1972 rock festival in Bickershaw, Lancashire

The Bickershaw Festival was a rock festival held in Bickershaw, Lancashire, England, between 5 and 7 May 1972. Except for the 1976–1979 Deeply Vale Festivals, Bickershaw was the only major north-west multi-day festival with camping. The organisers of the Deeply Vale Festivals say the Bickershaw Festival inspired them to put on a north-west music festival with camping.

==History==
The Bickershaw Festival was assembled under the auspices of a Manchester businessmen, a Wigan market trader and Jeremy Beadle, before he achieved fame as a television presenter. Beadle booked the West Coast bands and was artistic policy maker. Chris Hewitt of Ozic Morpheus Records and manager of English rock band Tractor worked with Beadle and was involved in distribution of publicity and tickets.

Although the organisers put together a line-up of United Kingdom and American acts, the festival suffered from several major deficiencies. The festival line-up featured acts such as Hawkwind, Captain Beefheart, New Riders of the Purple Sage, Dr. John, Grateful Dead, Flamin' Groovies, the Kinks, Country Joe McDonald, Linda Lewis, the Incredible String Band, Donovan, Wishbone Ash, Maynard Ferguson, and a host of non-musical acts such as Cheech & Chong, high divers and clowns.
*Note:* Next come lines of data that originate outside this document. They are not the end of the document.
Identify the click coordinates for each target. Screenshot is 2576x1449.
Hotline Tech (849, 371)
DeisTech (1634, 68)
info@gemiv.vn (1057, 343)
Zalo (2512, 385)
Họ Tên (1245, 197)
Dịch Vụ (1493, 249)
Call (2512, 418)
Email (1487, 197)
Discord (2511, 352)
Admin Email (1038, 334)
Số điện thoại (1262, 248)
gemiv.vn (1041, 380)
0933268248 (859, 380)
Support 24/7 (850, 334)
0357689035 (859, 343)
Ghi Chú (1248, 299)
The artist line-up was inspirational to many of the audience, including a teenage Joe Strummer who said it was his favourite concert, especially the late-night set from Captain Beefheart. Elvis Costello stood in the mud amazed by the five-hour set from the Grateful Dead, the performance which convinced him he should start a band. Future rock journalist and rock biographer Mick Middles, then 16, travelled there on a moped just to watch the Grateful Dead on the Sunday.
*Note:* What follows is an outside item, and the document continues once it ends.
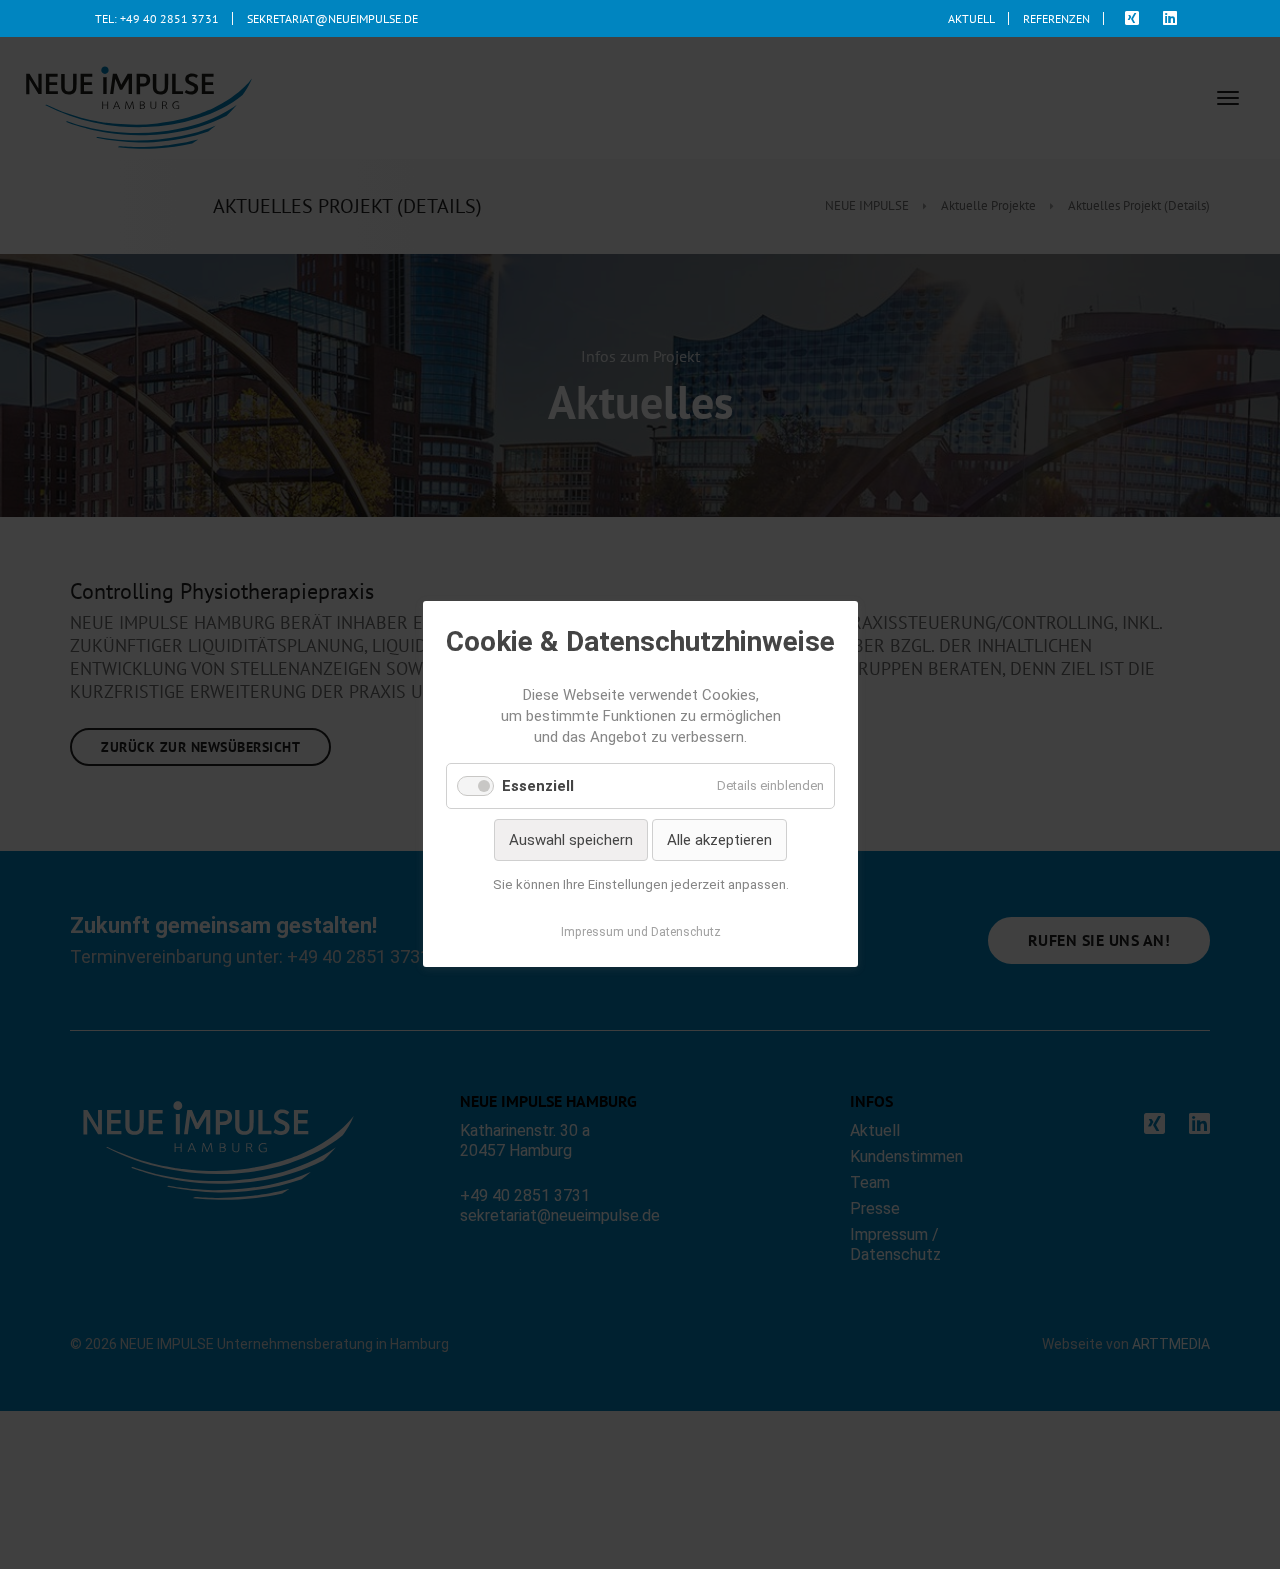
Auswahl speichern (571, 840)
There were problems. The site was prone to flooding and there were fat rats. The weather was wet; it rained before the festival opened and then showered for most of the three days of the festival. A tank used by a high-dive act was emptied directly onto the area in front of the stage, resulting in a sea of mud.
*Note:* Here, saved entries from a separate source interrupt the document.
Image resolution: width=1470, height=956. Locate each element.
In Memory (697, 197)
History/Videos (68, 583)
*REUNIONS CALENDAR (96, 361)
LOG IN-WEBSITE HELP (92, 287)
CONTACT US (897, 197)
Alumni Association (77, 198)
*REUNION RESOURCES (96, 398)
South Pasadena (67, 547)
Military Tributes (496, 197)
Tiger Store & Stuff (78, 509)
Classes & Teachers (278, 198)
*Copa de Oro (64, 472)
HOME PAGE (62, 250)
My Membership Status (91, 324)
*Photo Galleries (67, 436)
Security on the gates was inefficient. Tickets were taken and resold to those who were entering the site or were not checked. Festival goers simply got passouts and sold their ticket at half price to people arriving. As a consequence the organisers lost money. By Sunday, all semblance of organisation had disappeared and locals wandered freely onto the site to watch the Grateful Dead. By this time much of the site was awash with mud.